Hazel’s Thursday Thoughts – Who Is My Uber


Happy Thursday!

A few months ago I was having dinner with a client who had just returned from Silicon Valley, and was grappling with the question “who is my Uber?”.  To clarify, my client was trying to figure out what company was going to potentially disrupt their current business model. My immediate response, which I shared with my client was that that was not the right question.  To understand what I mean here are my thoughts on Uber.
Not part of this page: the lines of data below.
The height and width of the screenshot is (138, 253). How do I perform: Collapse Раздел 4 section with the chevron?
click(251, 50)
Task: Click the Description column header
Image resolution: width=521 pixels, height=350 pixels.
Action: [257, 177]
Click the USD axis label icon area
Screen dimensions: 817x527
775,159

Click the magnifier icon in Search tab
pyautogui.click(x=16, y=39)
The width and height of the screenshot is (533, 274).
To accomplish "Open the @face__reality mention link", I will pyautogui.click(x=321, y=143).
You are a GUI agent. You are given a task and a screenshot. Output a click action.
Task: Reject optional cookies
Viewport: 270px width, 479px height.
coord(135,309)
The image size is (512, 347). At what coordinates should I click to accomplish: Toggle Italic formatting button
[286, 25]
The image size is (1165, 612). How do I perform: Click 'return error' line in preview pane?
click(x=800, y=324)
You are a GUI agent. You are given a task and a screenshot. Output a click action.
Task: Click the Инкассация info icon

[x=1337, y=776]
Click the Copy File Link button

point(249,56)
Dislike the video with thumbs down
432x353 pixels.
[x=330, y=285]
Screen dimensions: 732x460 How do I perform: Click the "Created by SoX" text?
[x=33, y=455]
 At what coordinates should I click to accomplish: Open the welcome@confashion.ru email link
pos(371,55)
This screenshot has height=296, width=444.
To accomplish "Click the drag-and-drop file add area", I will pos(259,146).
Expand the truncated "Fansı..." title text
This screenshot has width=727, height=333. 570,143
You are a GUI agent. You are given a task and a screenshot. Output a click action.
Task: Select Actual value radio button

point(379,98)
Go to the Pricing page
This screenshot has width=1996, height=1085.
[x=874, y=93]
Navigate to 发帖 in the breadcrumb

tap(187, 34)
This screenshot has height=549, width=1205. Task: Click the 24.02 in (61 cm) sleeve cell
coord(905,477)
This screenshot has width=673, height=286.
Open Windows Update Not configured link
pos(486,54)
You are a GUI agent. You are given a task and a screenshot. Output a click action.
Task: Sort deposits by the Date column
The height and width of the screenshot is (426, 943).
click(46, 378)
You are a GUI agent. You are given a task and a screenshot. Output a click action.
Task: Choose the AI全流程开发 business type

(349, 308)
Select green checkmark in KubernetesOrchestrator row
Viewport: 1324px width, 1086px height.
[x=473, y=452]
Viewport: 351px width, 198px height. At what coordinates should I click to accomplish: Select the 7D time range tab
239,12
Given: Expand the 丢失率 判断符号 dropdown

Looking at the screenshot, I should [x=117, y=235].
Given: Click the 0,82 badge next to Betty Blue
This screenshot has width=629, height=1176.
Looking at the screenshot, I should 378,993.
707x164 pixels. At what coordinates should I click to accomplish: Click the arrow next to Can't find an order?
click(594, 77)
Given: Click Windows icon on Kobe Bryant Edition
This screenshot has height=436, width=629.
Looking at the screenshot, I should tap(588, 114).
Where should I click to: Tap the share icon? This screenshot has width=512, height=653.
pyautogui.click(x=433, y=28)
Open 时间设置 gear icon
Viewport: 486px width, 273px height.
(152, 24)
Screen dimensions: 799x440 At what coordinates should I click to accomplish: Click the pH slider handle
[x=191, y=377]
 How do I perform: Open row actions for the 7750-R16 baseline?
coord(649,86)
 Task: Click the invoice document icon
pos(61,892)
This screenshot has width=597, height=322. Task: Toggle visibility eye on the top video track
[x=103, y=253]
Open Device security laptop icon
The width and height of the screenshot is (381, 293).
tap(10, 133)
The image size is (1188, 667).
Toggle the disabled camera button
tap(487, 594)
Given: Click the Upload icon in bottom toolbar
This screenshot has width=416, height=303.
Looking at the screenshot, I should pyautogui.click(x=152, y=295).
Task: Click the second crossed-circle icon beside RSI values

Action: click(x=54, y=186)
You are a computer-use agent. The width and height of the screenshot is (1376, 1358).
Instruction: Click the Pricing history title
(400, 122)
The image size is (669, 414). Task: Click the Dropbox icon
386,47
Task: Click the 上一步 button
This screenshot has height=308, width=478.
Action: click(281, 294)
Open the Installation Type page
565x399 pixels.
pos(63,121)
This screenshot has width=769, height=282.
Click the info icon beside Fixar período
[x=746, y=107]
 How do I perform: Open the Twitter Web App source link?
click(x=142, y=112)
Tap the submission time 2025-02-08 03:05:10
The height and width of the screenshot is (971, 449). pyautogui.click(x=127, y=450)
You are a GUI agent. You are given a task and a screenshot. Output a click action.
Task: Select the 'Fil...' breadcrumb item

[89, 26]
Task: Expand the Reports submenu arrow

Amidst protests in different global cities over regulations imposed on taxis, but not on Uber drivers, the organization contends that they are a technology company.  This is a unique position to take, but I completely understand why.  In its simplest form Uber has restated the customer problem.  Instead of “How can I get a cab?”, Uber is solving the question “How can I get from point A to point B”.  By restating the problem, they have done a few things.  First, they have created two customer groups; the person who needs the ride, and the person who can provide the ride.  Second, this now allows them to leverage their technology platform to bring these two customer groups together.  Many organizations have created technology that solves this problem, not only in the transportation industry.  It is so prevalent that it forms the basis of the app economy.  Individual business owners who are suppliers of services and use technology to connect directly with their customers.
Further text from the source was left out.